The company stated that the data presented demonstrate that PYC-002 restores the missing gene expression that causes Phelan-McDermid Syndrome (PMS) in brain cells derived from patients and rescues the functional deficits in these neurons that underlie the neurodevelopmental delays characteristic of the syndrome.
PMS, also known as 22q13 deletion syndrome, is a rare genetic disorder caused by a deletion or other structural abnormality of chromosome 22, specifically at the q13.3 region. It is characterised by a wide range of symptoms, including developmental delays, intellectual disability, speech and language impairments, and autism spectrum disorder.
PMS affects 1 in every 10,0005 children, and there are currently no treatment options available to patients.

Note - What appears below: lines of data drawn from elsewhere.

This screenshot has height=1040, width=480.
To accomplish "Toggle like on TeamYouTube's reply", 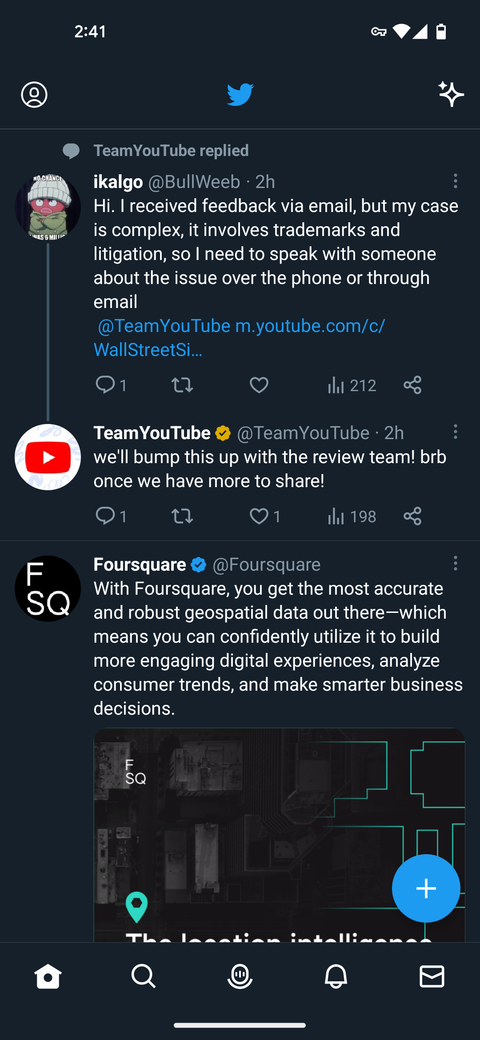I will 265,516.
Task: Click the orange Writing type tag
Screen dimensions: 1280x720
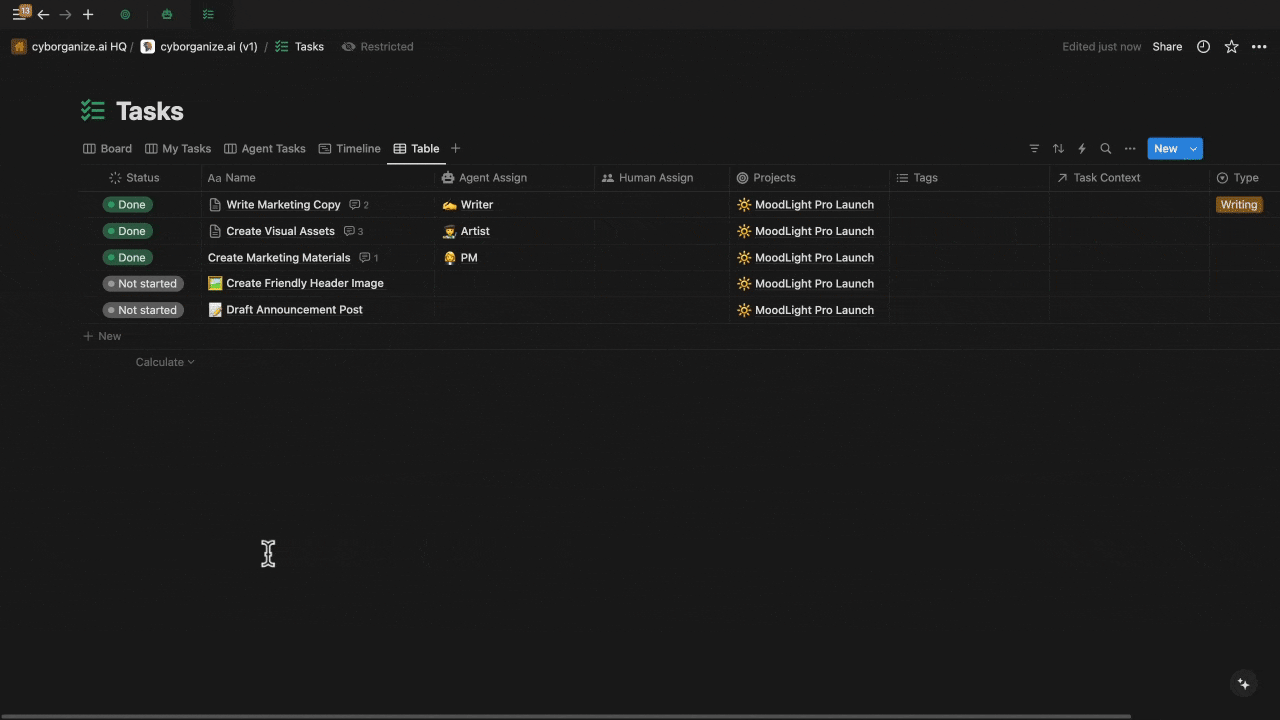Action: [1238, 205]
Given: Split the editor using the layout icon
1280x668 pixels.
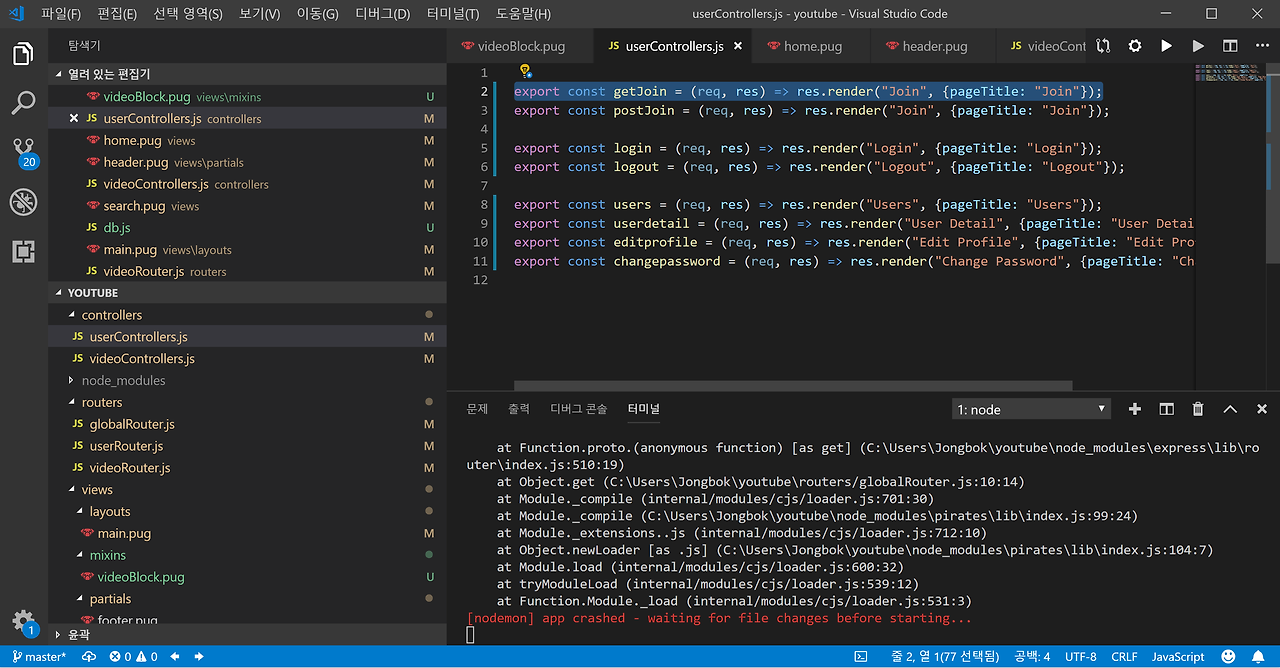Looking at the screenshot, I should 1230,46.
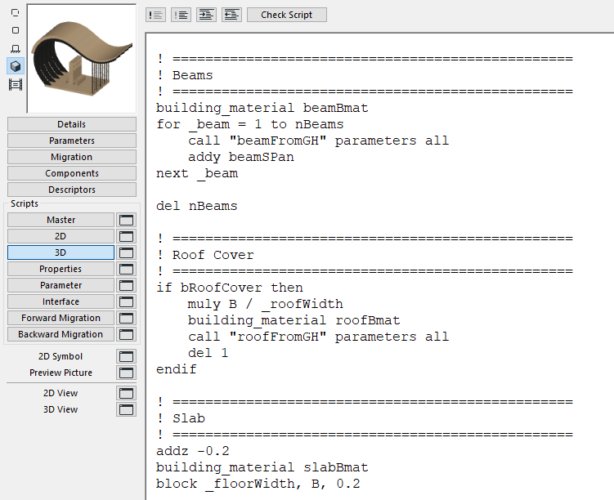Open the Migration section
This screenshot has width=614, height=500.
[71, 157]
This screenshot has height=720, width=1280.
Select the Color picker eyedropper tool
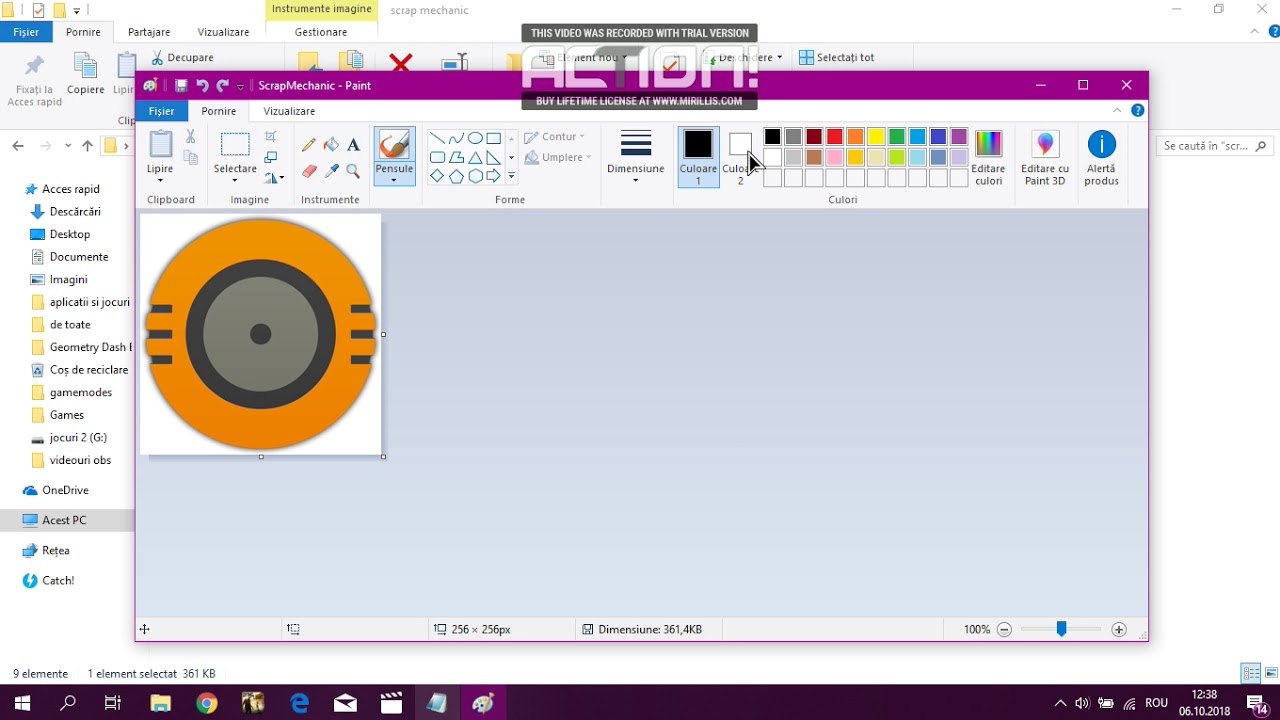pos(332,170)
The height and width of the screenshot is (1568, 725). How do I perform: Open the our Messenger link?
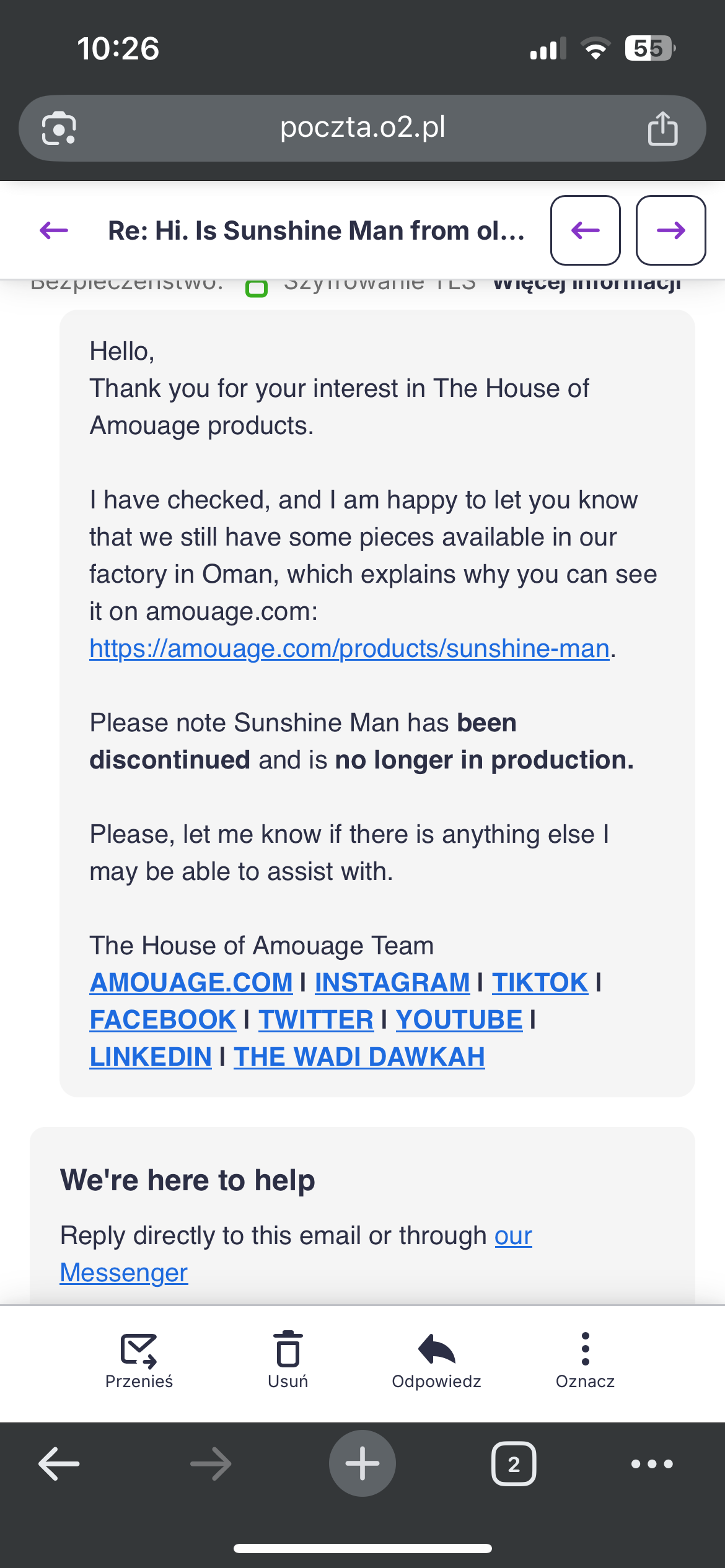124,1273
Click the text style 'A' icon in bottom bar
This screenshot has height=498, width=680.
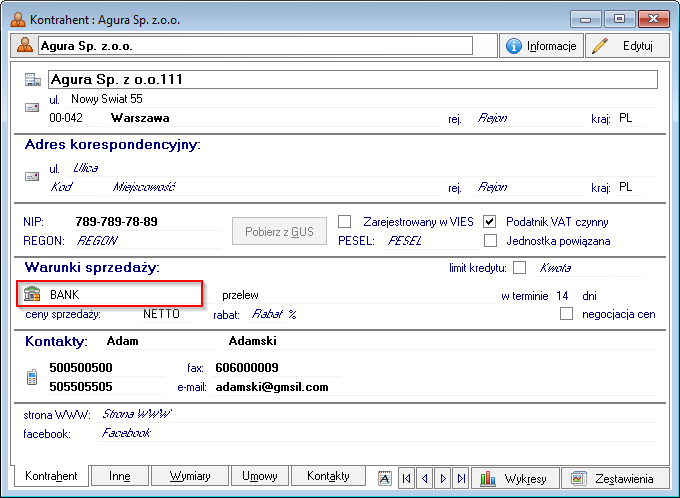[x=384, y=478]
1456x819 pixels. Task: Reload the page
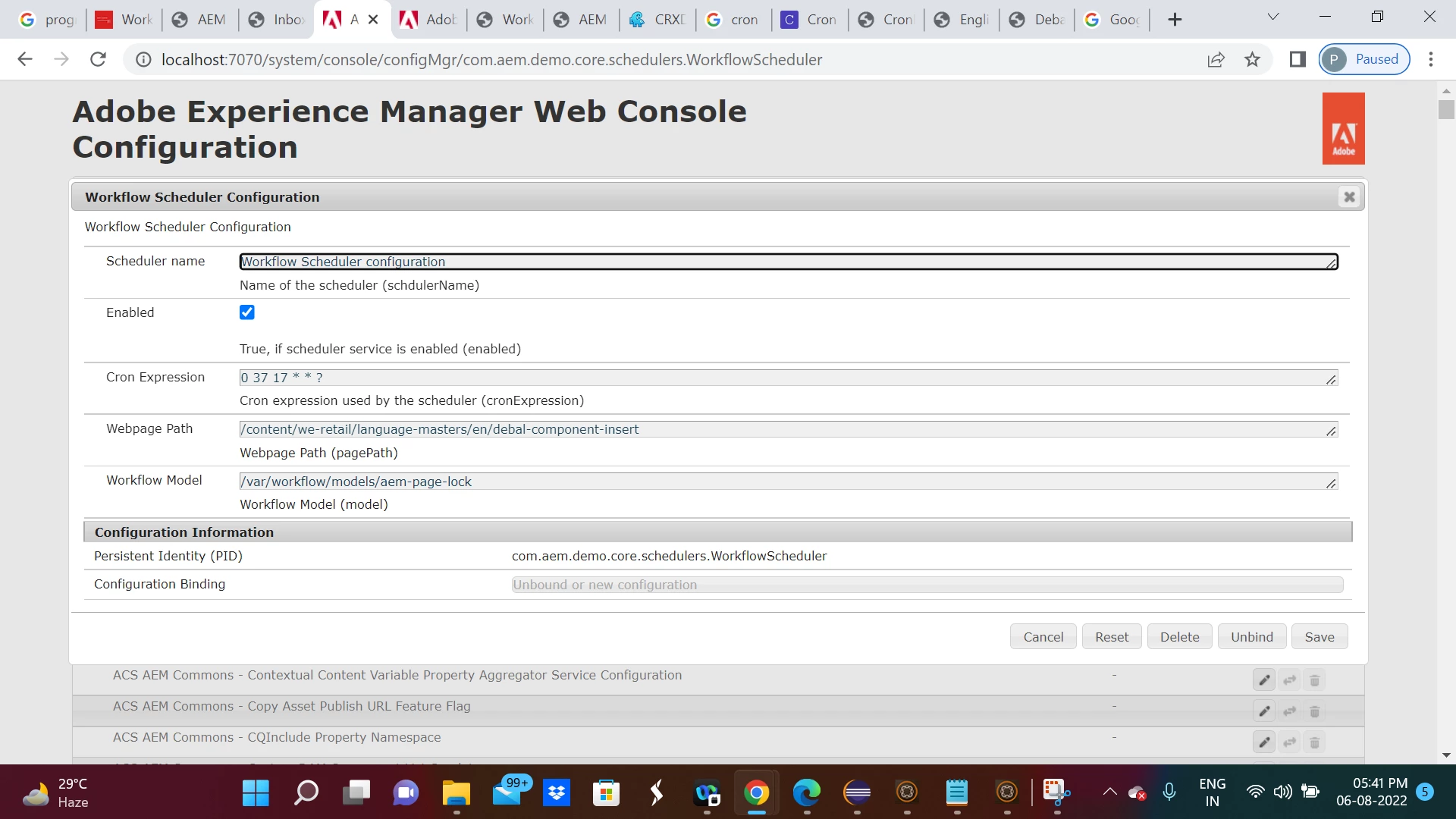[x=98, y=59]
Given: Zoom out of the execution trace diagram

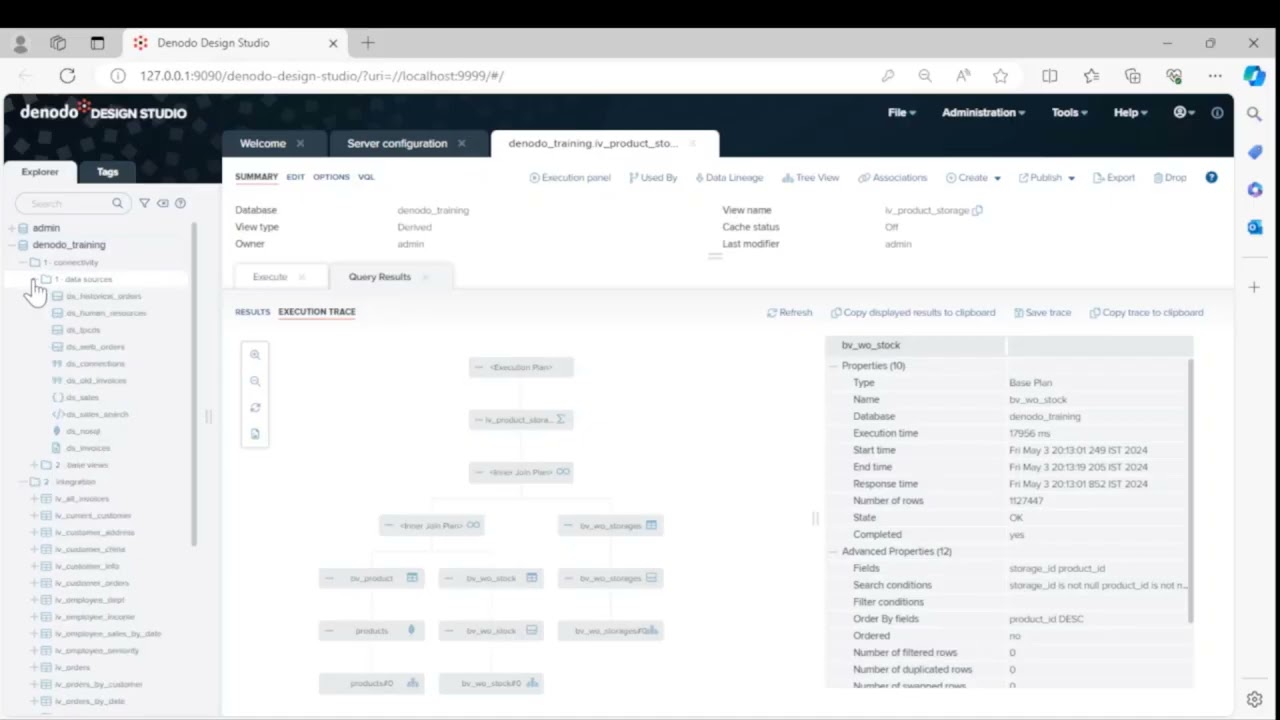Looking at the screenshot, I should [x=255, y=381].
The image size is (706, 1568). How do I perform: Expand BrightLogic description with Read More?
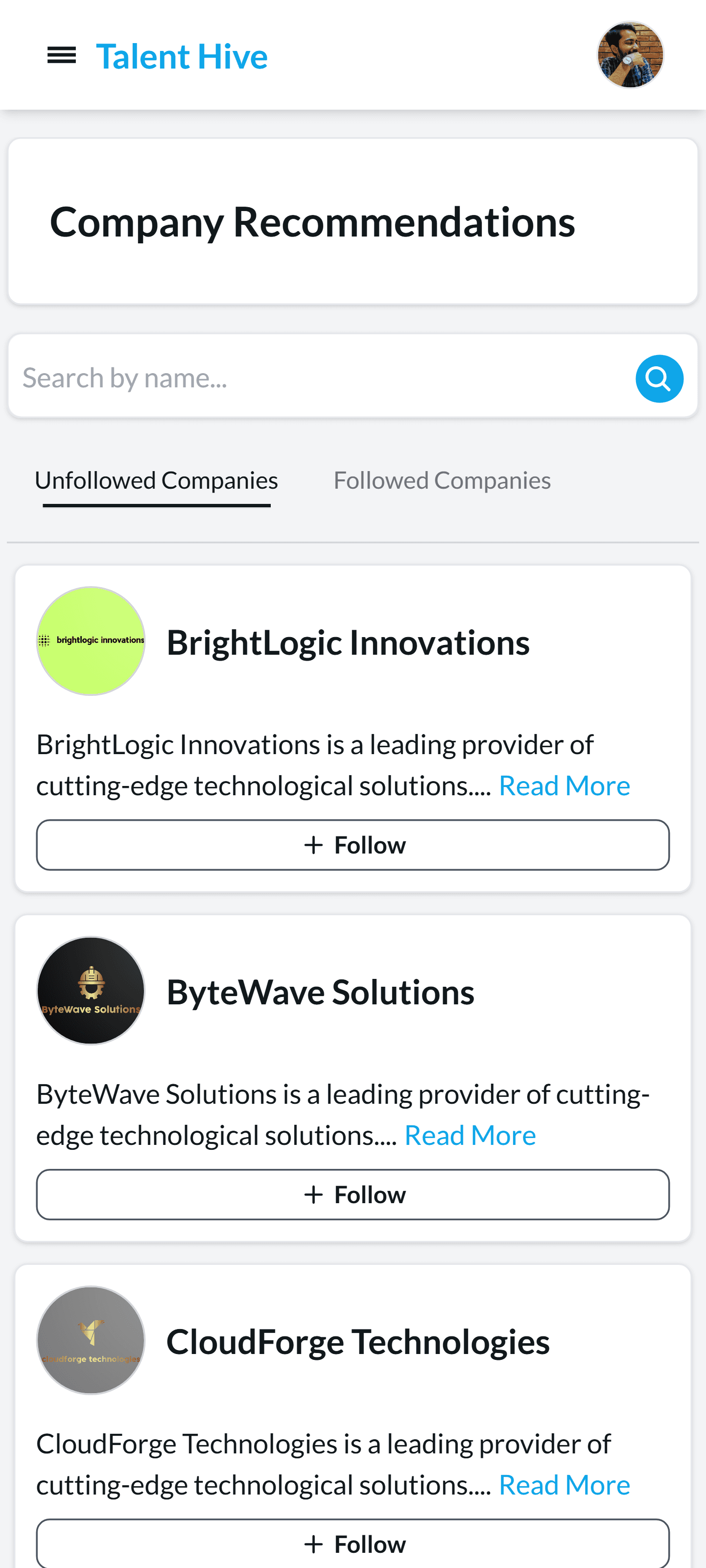point(564,786)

PYC currently has three clinical-stage drug development programs and a fourth pre-clinical stage program directed towards PMS. PYC002 works by increasing the expression of SHANK3 from the remaining ‘good’ copy of the gene to compensate for the decreased expression caused by the mutation in the 'bad’ copy of the gene.
PYC-002 is currently progressing through the final pharmacokinetic and dose-range finding studies required before initiating formal Investigational New Drug-enabling studies. PYC said the program is currently expected to enter human trials next year.